Separate revisions from node.module

webchick - February 20, 2007 - 17:27
Project:Drupal
Version:8.x-dev
Component:node system
Category:task
Priority:normal
Assigned:Unassigned
Status:needs work
Description

There is a good deal of code (300 loc and counting) in node module that deals with revisions. I think we could see many benefits from stripping this out (at least the UI part) into its own separate module.

Advantages:
- People who don't use and will never use revisions don't need to load that code on every page view.
- With the code separated out, we could do some fancy stuff with revisions like integrate diffing and allow moderated revisions without further complicating the logic (or adding to the 3,000 lines of code) of node.module.
- If we go 'all the way', and make it so that the extra join on the node_revisions table is only done when revisions are enabled for a particular node, this will provide performance benefits (chx's idea).
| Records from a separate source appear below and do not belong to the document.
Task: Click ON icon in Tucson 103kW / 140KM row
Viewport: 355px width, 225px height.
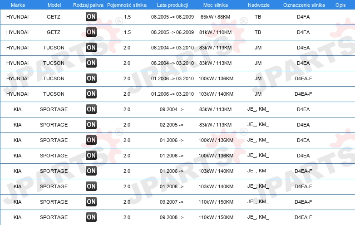Action: coord(91,94)
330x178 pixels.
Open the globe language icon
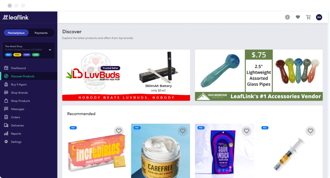[x=287, y=17]
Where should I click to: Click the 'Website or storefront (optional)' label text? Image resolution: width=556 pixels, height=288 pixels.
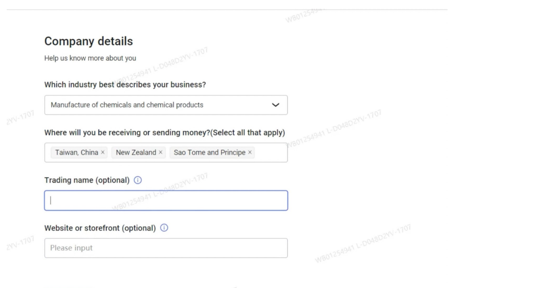[x=100, y=228]
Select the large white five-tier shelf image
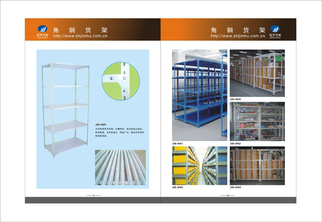Screen dimensions: 322x222 [65, 109]
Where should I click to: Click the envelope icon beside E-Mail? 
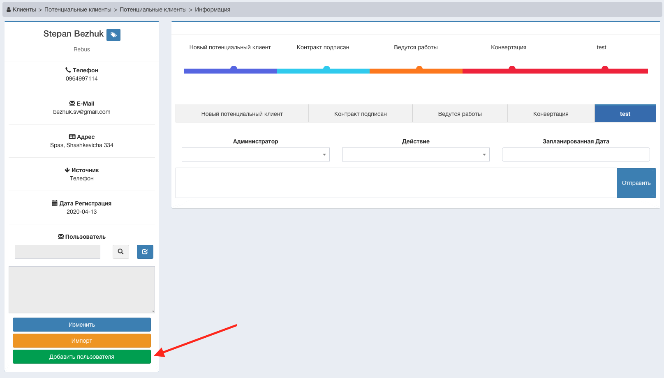(72, 104)
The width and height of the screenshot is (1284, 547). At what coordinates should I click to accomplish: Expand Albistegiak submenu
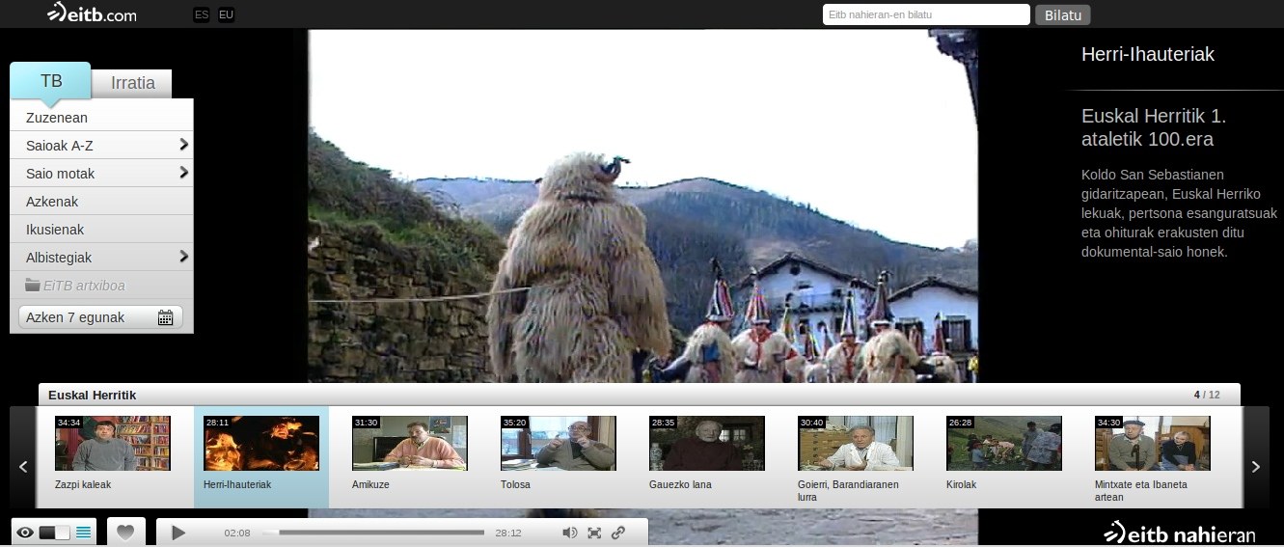(183, 258)
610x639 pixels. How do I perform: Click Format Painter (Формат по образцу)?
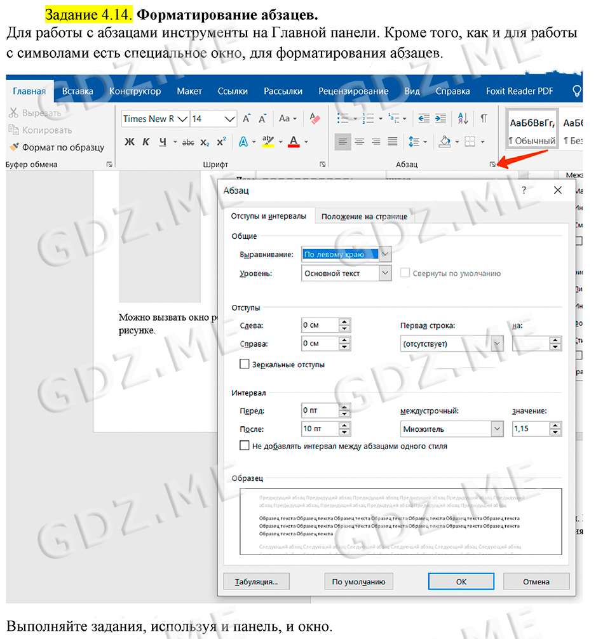[57, 147]
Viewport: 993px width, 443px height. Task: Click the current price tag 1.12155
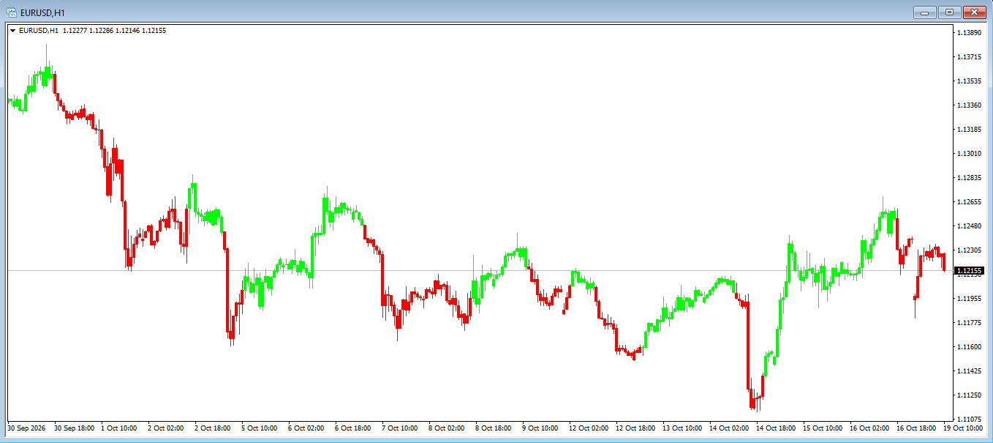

I'm going to start simple and just strip out the blatantly revision-related stuff (permissions, UI, log field, revisions checkbox).

#1

webchick - February 24, 2007 - 01:59
Category:bug report» feature request
Status:active» needs work

Here's a preliminary patch. Still needs lots and lots of work. For the most part, this is a copy/paste job from node.module, except for:
- moved columns around in node / node_revisions table in preparation for tweaking various queries
- made log message actually use the theme_node_revisions_log_message function (as opposed to it just sitting there like it is currently)
- changed 3rd argument from $user to $account in node/node_revisions_user, per coding standards.

Still TODO:
* - help page.
* - node_load.
* - node_save.
* - upgrade path.
* - rework a bazillion queries :)

The idea is to only join on node_revisions if:
a) the node is revision-enabled
b) you are dealing with a revision other than the currently published one.

This requires copying the body/teaser/format fields back to {node}. So the stuff in {node} will always be the currently published revision's stuff. No need to go digging around the node_revisions table unless you're on a page like node/#/revisions.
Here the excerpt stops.